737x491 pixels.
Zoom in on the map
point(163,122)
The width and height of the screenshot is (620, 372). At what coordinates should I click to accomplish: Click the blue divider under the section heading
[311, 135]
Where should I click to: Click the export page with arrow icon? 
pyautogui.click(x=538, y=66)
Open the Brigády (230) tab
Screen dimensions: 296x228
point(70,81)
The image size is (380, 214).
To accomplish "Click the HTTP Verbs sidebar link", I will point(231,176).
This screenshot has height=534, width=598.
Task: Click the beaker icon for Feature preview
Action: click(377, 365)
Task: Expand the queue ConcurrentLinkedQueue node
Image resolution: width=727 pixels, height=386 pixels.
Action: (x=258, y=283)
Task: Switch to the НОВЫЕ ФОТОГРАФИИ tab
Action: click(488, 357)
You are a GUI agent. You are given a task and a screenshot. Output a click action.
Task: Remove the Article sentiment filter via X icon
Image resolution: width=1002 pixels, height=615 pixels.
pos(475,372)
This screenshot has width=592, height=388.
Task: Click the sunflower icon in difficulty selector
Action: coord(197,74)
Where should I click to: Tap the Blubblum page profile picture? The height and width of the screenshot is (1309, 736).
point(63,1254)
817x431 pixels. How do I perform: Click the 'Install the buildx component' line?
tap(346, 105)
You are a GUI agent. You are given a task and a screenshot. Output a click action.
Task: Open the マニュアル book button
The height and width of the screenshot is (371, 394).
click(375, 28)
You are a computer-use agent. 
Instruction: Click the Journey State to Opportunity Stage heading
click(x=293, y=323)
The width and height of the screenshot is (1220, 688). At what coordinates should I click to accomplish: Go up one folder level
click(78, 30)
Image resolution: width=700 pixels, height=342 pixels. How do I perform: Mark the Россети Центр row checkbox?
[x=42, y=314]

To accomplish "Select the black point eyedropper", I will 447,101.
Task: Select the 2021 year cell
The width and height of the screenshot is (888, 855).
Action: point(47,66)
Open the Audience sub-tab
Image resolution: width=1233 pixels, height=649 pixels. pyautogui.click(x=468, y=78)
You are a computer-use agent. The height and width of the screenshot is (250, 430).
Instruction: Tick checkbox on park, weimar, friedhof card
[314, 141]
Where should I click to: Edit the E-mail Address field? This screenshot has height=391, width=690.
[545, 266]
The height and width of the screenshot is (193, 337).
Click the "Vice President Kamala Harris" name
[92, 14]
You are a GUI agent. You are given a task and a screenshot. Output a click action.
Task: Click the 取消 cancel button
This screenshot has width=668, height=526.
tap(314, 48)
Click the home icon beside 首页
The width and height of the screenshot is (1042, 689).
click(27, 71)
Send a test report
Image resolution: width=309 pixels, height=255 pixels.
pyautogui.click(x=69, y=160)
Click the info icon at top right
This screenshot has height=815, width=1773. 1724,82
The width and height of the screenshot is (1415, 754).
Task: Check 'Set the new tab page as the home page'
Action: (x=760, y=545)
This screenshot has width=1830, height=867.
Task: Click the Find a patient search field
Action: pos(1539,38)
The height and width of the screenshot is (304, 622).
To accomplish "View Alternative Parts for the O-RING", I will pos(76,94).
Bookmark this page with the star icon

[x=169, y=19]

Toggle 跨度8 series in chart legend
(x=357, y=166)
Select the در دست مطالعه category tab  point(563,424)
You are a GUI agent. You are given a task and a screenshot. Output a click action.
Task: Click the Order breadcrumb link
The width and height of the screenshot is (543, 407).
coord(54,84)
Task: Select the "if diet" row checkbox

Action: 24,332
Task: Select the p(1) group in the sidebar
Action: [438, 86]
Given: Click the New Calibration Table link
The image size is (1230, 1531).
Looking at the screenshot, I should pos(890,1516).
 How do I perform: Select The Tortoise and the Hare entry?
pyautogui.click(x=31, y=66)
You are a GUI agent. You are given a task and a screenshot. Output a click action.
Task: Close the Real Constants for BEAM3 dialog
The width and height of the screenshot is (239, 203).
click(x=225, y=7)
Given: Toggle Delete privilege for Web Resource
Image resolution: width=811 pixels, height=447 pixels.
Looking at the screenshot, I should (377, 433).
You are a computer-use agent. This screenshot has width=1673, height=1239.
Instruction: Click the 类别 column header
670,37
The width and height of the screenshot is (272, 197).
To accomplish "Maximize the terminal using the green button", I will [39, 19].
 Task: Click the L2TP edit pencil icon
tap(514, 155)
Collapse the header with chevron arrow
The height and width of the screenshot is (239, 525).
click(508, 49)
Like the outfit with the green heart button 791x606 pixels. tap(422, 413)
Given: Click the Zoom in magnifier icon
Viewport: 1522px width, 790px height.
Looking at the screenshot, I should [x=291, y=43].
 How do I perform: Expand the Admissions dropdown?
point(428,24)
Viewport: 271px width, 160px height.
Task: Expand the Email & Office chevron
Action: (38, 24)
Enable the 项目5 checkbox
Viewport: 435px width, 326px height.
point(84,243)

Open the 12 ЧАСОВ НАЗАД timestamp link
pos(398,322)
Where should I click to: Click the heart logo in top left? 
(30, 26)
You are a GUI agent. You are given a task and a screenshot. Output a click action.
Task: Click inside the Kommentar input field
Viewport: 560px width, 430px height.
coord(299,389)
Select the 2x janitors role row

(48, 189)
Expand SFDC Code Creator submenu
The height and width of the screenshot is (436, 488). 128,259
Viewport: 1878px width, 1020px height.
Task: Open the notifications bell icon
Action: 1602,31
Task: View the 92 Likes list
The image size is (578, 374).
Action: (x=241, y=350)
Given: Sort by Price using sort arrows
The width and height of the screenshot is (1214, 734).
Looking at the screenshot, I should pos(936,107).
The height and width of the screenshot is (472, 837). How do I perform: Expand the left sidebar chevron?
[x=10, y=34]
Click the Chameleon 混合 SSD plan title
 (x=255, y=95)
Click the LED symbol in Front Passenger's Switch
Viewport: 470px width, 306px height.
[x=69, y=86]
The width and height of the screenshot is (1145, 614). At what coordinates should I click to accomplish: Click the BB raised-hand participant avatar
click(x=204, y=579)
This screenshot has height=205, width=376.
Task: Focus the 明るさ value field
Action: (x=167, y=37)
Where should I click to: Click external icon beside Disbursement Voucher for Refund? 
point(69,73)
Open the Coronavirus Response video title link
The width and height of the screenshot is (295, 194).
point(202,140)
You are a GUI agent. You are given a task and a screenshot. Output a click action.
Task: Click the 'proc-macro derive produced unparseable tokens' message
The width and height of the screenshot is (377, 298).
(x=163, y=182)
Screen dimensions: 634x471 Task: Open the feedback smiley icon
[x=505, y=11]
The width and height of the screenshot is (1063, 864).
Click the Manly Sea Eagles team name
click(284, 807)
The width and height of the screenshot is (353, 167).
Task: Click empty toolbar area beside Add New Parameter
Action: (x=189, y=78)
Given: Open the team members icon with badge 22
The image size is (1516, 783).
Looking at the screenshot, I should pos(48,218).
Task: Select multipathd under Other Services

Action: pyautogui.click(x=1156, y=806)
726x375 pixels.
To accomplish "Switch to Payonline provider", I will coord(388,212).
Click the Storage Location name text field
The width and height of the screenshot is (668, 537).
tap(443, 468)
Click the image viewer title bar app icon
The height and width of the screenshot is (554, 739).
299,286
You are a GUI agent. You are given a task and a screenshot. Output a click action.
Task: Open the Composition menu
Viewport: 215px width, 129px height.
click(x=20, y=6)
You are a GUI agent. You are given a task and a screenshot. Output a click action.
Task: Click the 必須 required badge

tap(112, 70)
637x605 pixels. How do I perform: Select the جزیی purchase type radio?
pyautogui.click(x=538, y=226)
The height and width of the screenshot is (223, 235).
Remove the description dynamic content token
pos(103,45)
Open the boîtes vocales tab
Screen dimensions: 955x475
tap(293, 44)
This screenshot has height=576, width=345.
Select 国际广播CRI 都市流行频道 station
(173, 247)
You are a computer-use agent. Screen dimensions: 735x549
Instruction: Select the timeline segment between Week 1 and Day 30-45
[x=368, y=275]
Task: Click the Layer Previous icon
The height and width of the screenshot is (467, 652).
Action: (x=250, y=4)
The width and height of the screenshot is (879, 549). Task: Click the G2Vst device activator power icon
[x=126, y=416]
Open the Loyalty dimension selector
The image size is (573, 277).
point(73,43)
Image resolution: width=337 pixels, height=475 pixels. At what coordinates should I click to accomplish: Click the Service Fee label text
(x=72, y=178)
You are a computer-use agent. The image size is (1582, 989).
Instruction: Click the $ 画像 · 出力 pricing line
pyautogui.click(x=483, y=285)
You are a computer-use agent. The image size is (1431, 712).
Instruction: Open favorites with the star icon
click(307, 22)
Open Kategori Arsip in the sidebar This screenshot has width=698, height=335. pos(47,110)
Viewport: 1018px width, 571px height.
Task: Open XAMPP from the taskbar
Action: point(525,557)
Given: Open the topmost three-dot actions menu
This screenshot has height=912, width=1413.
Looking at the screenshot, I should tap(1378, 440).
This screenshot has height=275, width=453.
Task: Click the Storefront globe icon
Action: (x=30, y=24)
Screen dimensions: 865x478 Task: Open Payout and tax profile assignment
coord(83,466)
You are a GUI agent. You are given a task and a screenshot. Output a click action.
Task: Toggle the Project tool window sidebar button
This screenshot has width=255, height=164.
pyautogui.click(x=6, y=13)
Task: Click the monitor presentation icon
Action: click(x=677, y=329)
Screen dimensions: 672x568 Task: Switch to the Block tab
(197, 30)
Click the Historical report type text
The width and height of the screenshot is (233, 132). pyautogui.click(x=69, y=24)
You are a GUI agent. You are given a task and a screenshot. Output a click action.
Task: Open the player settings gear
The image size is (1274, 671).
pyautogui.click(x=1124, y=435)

# # #

Your instructions
Determine the number of lines above that include the word "button"; the reply is that number only.

Answer below
5